The Institute for Health and Welfare, THL, has raised its assessment of how severely novel coronavirus will spread across the country, the authority announced in a release issued Wednesday afternoon.
In a new assessment the agency estimated that around 11,300 individuals in Finland will require hospital treatment for Covid-19 infections. Out of that group, around 3,600 will need a spell in an intensive care unit. The findings were reached by experts from THL and the University of Turku.
The updated statistical model projected that during the peak of the outbreak 900 individuals would be in hospital with about 280 in intensive care.
However, another less optimistic model projected that a total of more than 15,500 people would need hospitalisation, with about 5,000 of those also requiring intensive care.
As health officials try to slow the spread of the epidemic, it remains unclear exactly how contagious novel coronavirus is, according to the agency. But statistical models are a way to estimate the impact the outbreak could have.
Turku University epidemiology statistics professor Kari Auranen said that two scenarios could play out in Finland regarding R0-values - or the average number of people to whom infected individuals pass the disease.
The professor said the R0-values seen in Lombardy, Italy was just over three additional infections per infected individual just before health authorities began taking measures to slow the spread of coronavirus.
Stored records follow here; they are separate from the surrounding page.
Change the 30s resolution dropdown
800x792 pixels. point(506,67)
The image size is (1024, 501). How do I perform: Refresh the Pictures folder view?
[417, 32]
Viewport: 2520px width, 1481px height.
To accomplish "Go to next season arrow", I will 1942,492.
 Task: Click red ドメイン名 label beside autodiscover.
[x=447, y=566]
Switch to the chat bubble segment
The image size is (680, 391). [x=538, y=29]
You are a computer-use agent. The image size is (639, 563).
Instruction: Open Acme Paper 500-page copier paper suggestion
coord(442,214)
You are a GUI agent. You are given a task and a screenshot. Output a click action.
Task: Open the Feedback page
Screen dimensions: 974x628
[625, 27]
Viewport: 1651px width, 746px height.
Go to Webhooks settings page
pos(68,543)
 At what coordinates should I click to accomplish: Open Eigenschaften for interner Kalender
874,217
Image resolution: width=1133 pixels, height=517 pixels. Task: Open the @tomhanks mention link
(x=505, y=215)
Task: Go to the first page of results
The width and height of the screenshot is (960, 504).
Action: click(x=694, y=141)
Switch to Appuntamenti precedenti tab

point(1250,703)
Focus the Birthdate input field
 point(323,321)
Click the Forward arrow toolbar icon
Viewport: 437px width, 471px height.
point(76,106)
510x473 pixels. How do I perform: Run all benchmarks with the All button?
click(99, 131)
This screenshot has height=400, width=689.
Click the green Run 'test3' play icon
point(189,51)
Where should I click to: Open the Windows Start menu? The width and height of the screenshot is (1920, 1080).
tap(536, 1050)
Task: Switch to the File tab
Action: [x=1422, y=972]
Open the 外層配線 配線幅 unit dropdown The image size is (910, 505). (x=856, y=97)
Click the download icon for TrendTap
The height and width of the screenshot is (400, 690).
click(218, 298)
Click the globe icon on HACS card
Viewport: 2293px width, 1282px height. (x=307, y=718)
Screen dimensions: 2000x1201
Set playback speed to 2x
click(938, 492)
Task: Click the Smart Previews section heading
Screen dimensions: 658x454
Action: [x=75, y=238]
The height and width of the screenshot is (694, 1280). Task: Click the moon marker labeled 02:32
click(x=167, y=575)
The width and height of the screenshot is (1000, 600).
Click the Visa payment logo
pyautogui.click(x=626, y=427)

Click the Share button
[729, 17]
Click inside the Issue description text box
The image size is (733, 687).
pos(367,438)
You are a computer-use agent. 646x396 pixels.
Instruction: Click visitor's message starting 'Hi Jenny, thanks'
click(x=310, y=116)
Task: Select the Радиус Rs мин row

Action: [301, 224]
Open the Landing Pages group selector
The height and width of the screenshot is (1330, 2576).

“We took this into account and reached two scenarios,” Auranen said - R0-values of 1.6 or 1.8.
The larger figure - and more severe scenario - would mean that 15,500 people will require hospital care and around one-third of those - about 5,000 - will need ICU treatment.
In other words, during the peak of the epidemic, just over 900 people could require hospital care at the same time, with 280 needing ICU treatment. Such mathematical models are constantly being updated, according to the agency.
The agency’s chief medical officer, Tuija Leino, said that the statistical forecasting is becoming increasingly accurate as data from Europe arrives.
Four to six months
“The model takes into account the age distribution of patients in intensive care in France,” Leino said in the release.
The agency said that according to current data, the epidemic will last four to six months, but that due to variances in outbreak levels in various locations across Finland it remains unclear how long it will last in the country as a whole.
The model used assumes that an infected individual needing hospitalisation would be admitted to hospital around 10 days after the initial infection. Additionally, each hospital stay was assumed to last about eight days, while patients requiring ICU care would be in hospital eight days and another eight in the ICU.
The model also takes into consideration that some hospitalisation periods would last even longer, according to the agency.
As of Wednesday 25 March, the THL reported there were 880 confirmed coronavirus cases in the country, with more than 560 of those detected in the Helsinki Hospital District alone.
The figure reflected an overall increase of 88 new diagnoses since the previous day.
THL reported that there were 82 Covid-19 patients receiving care in hospital, with 22 patients in intensive care units. So far, three fatalities have been attributed to the disease.
As of Wednesday, Finland had carried out a total of around 13,000 novel coronavirus tests, according to THL.